La junte militaire au pouvoir en Birmanie a accusé vendredi l'envoyé spécial de l'ONU Ibrahim Gambari de "partialité" en faveur de la dirigeante de l'opposition Aung San Suu Kyi, a rapporté la télévision nationale.
"Vous êtes sorti de votre rôle de médiateur", a déclaré à M. Gambari, le ministre birman de l'Information, le général Kyaw Hsan, qui lui a reproché d'avoir diffusé à l'occasion de sa dernière visite en Birmanie en novembre une déclaration de Mme Suu Kyi affirmant qu'elle était prête à coopérer avec le régime militaire pour ouvrir un dialogue national.
"La plupart des gens vous ont critiqué pour votre partialité.

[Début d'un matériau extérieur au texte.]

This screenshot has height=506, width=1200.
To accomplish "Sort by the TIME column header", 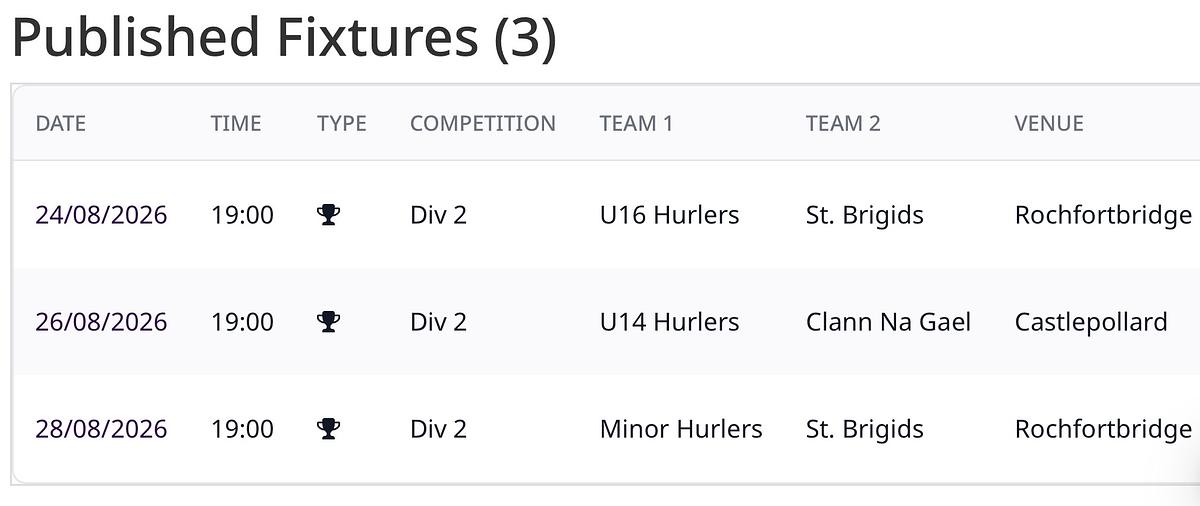I will [x=236, y=123].
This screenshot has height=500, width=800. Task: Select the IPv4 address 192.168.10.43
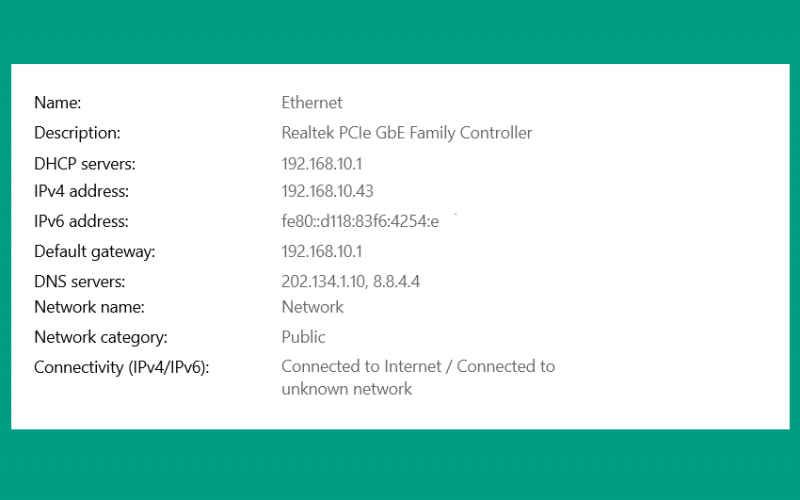pos(328,191)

Certains pensent aussi que vous avez écrit cette lettre à l'avance et que vous l'avez publiée après des négociations avec Mme Aung San Suu Kyi", a dit le ministre cité par la télévision.

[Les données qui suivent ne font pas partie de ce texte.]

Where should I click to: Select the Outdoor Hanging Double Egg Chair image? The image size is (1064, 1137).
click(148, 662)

M. Gambari avait pu rencontrer lors de sa précédente visite en novembre la dirigeante de l'opposition, qui est toujours assignée à résidence.
"La déclaration que vous avez publiée aurait pu nuire à la paix et la stabilité du pays récemment acquise et au rétablissement de l'unité entre les minorités ethniques", a aussi reproché le ministre à l'envoyé spécial de l'ONU.
L'actuel séjour à Rangoun est la troisième mission de médiation du diplomate en Birmanie depuis la répression sanglante en septembre d'un mouvement de protestation populaire conduit par des moines bouddhistes.
Pour un médiateur, il est "important de n'avoir aucune intention d'orchestrer des événements", a averti général Kyaw Hsan, selon la télévision.